Tuesday, December 3, 2019

John Locke And Substance Essays - Ontology, Epistemologists

John Locke And Substance In his essay, "A Supposition of He Knows Not What," John Locke offers the reader an intriguing view of substances and ideas. He argues for the existence of substances in our world because there must logically be something greater than the ideas and thoughts that occupy our minds. His argument for their existence maintains that we cannot see substances in our realms, but we can perceive them and note their effects on other things around us. Locke first states that there are too many ideas in the world to stand alone. We cannot see these ideas that form in our minds, but we know that the ideas we have cannot persists as one single idea, because everything we think is "a complication of many ideas together" (Reality 90). Since the simple ideas we have cannot exist alone, there must be something larger behind them, and those, Locke asserts, are substances. Locke maintains that we only see substances in our world as ideas, for they are too complex for us to perceive. Because of the qualities of our ideas, we are able to perceive that they exist.
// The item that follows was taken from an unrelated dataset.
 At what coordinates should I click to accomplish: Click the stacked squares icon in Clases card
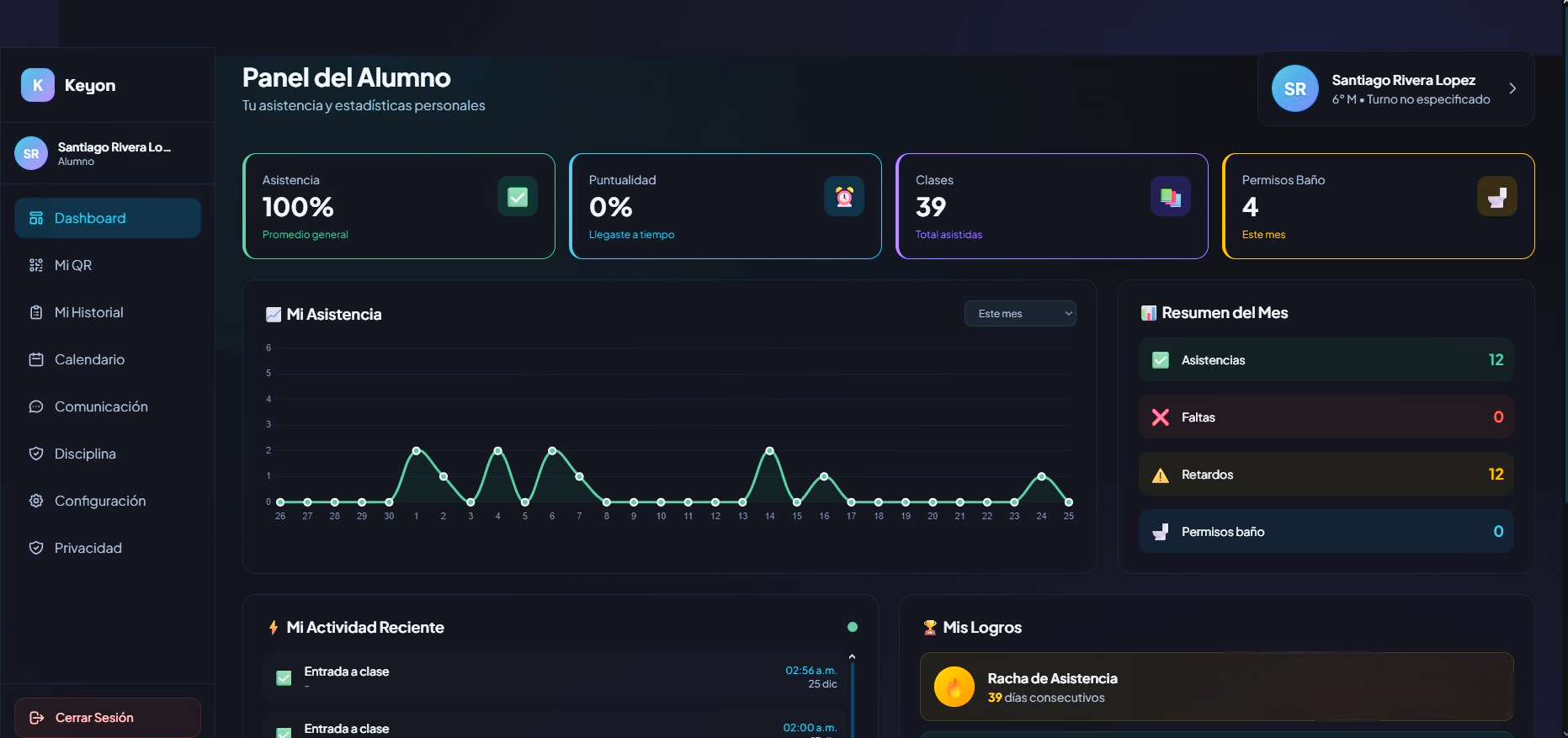tap(1171, 197)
The only evidence we have for this belief is that we can put together ideas on our own, and we can also put together ideas about substances, therefore these substances must create our ideas. We perceive substances as ideas, because they are too complicated for our minds and far from our realm of existence. Therefore, Locke's notion of substances reverts back to Plato's idea of a form: substances are things that underlie all thought, that we cannot perceive on our own, but must exist in another place for they form our foundations of thought and ideas.